Sam settled himself on a low settee near the elderly man’s wheelchair and offered his hand. “Sam Lawrence, nice to meet you.”

“Hmph.” The other man glanced at him with sharp eyes, then turned back to stare out an empty doorway. “We’ve never met.”

Sam looked up and his gaze fell on Brittany’s smiling face. Her green eyes flashed with challenge. He lifted one brow, grinned back, then faced the elderly man with determination.

From the few words the man had said, Sam guessed that he had lived abroad for quite some time, and he could see from the still-prominent muscles in his legs that he’d played sports in his day. Putting those two observations together, he decided to take a chance that the man had played Rugby, a favorite sport of his.

“Say, what’d you think about that Milwaukee Rugby team?”

The old man’s eyes lit up. “Wonderful! And a great sport. Kept me on my feet and agile until just a while ago.” He eagerly sat forward in his chair. “I’m Jerald Fitzgerald the Third, and I’m mighty pleased to meet you.”

Brittany watched them for a moment with a touch of surprise, then shook her head and turned to rescue a tiny kitten that was burrowing beneath the chair cushion. It was silly to be troubled that Sam fit in so well, she told herself.

“Okay, Sam,” she said an hour later as she approached him and Jerry Fitzgerald. The two men were heatedly discussing the British empiricists and the best curve of a pipe stem. “We need to gather the animals.”

Sam artfully ended the conversation with a promise to continue it later, then stood and walked over to her.
One of his arms naturally encircled her shoulders. “You sound a little brusque, Brittany.”

She shook her head. “Of course not. But there are things to do, that’s all.”

He tugged gently on her pony tail and gazed into her eyes. “Something’s bothering you.”

Of course there was, she thought. And it made about as much sense as high school physics had. She liked Sam Lawrence a whole lot. Her friends here liked him a whole lot.

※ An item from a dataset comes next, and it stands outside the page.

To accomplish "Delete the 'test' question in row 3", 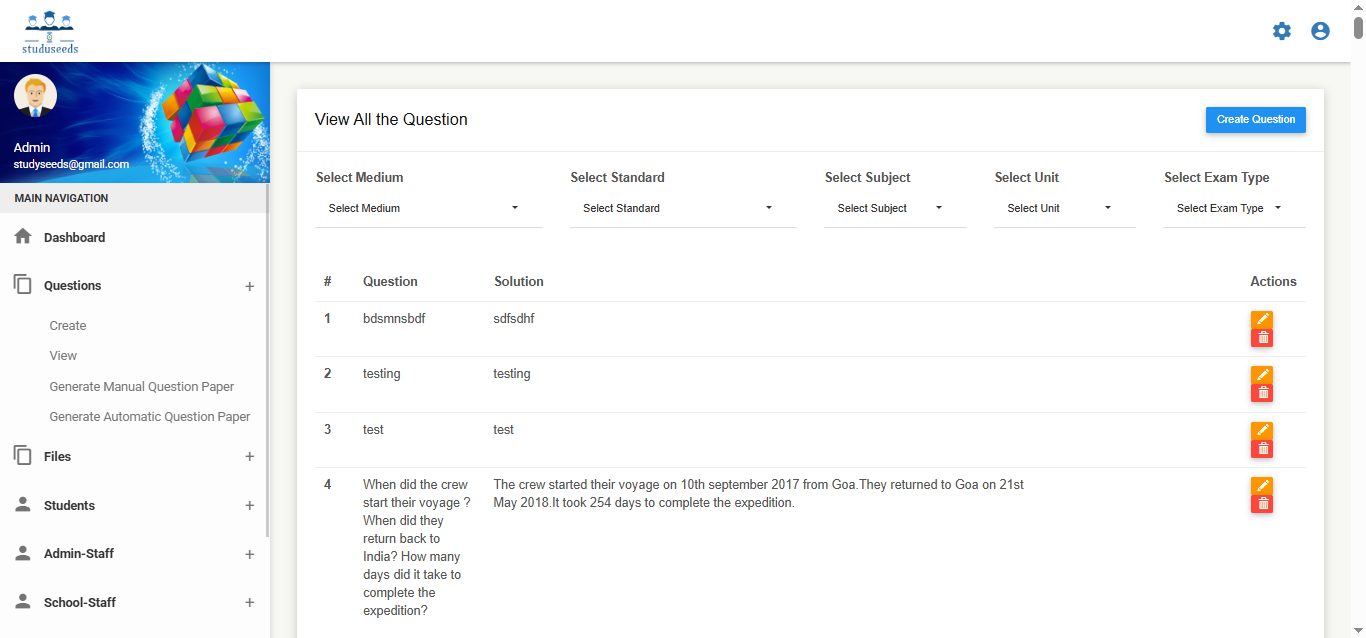I will coord(1262,449).

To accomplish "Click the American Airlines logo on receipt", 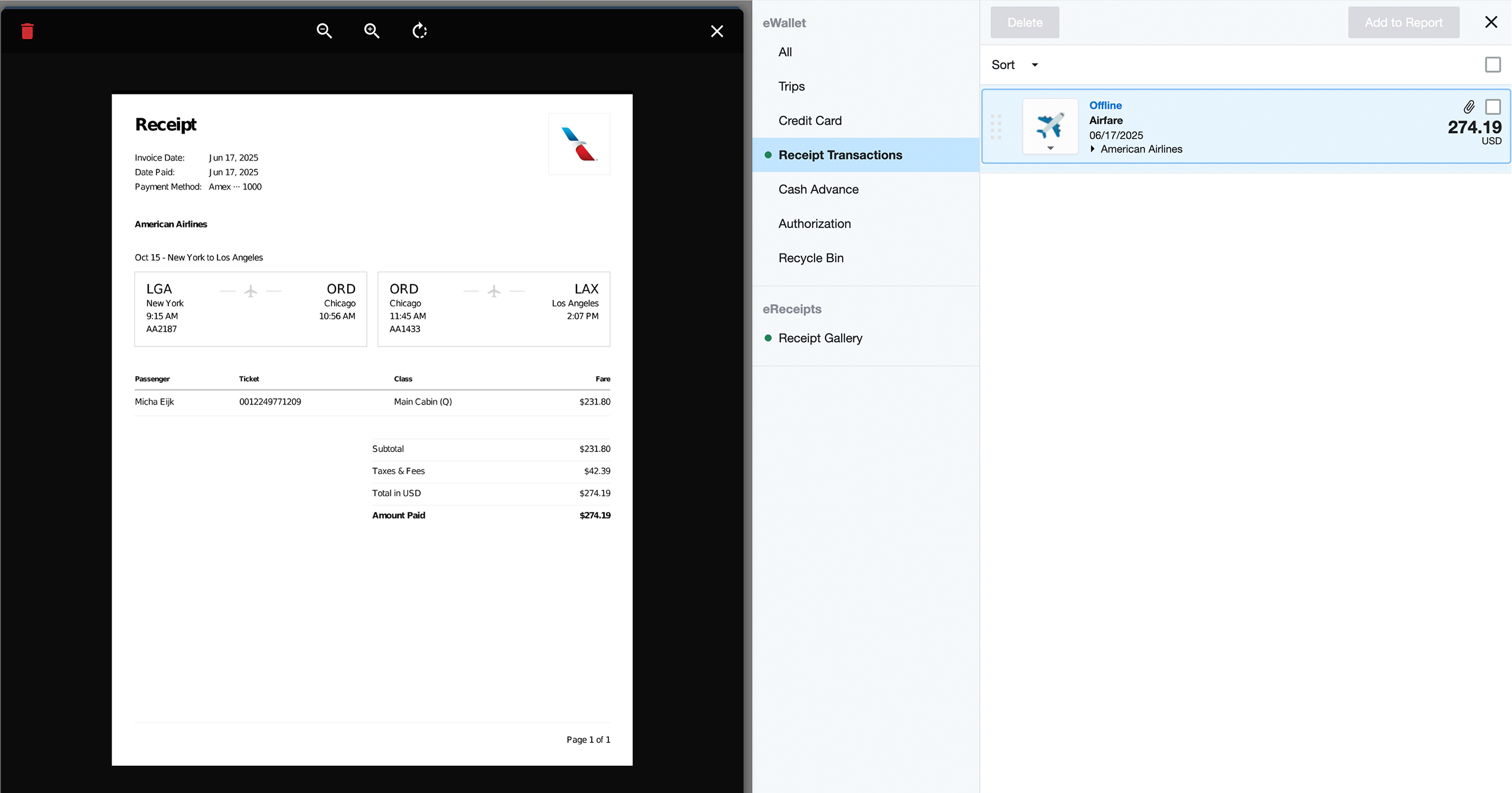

And it bothered her enormously for reasons that circled around inside her mind but made no rational sense. “No, Sam. It’s just that—”

“That you don’t want me too close.
And
you’re surprised I like it here so much because you didn’t think my world extended much farther than winning at Monopoly.”

“I—I didn’t know you won at Monopoly,” she mumbled.

His face softened. “I don’t; I lose. Or fall asleep. I never seem to get past Go. I lose at my own games too. But I usually win at what’s important.” He moved closer, and when he spoke again his breath feathered the fine hairs on her neck. “Don’t be upset about surprises we find in each other, Brittany. Surprises are good for the soul.”

“Well that’s debatable, Sam. Some souls, maybe, but not this one.” She forced a bright smile and bent to escape the tickling breath of his words. “Here, take Hawthorne.” She thrust a tawny-colored kitten into his hands. “And this.” Piggy was tucked under his arm.

Delilah, the smallest lop-eared rabbit, was the last to be retrieved. She was sleeping soundly in the folds of Betta Marie Hopper’s purple sweater. And Betta Marie was sleeping just as soundly. Sam looked at the tiny woman who was slumped down in the chair. “Hmmm.”

“Just lift her arm and slip Delilah out,” Brittany said. “She won’t even wake up.”

He did as directed. The rabbit opened one eye, then fell back to sleep in the curve of his arm.

The van was packed and ready to go in two thumps of a rabbit’s tail, as Sam put it, and soon they were driving back to the clinic.

Brittany was completely aware of Sam as she drove, even though he didn’t say much but just scribbled on his yellow pad and puffed thoughtfully on his pipe.

“Do you think this bothers the animals?” he asked eventually, holding the pipe out in front of him.

She glanced quickly over her shoulder. The animals were quiet. “No, I don’t think so.”

“Does it bother you?”

“No.”

“Good.” He smiled and rested his head against the back of the seat. “This was a fine day, Brittany.”

She looked over at him but said nothing.

“I’d like to come along again.”

“Why?” she asked, her voice lifting in surprise.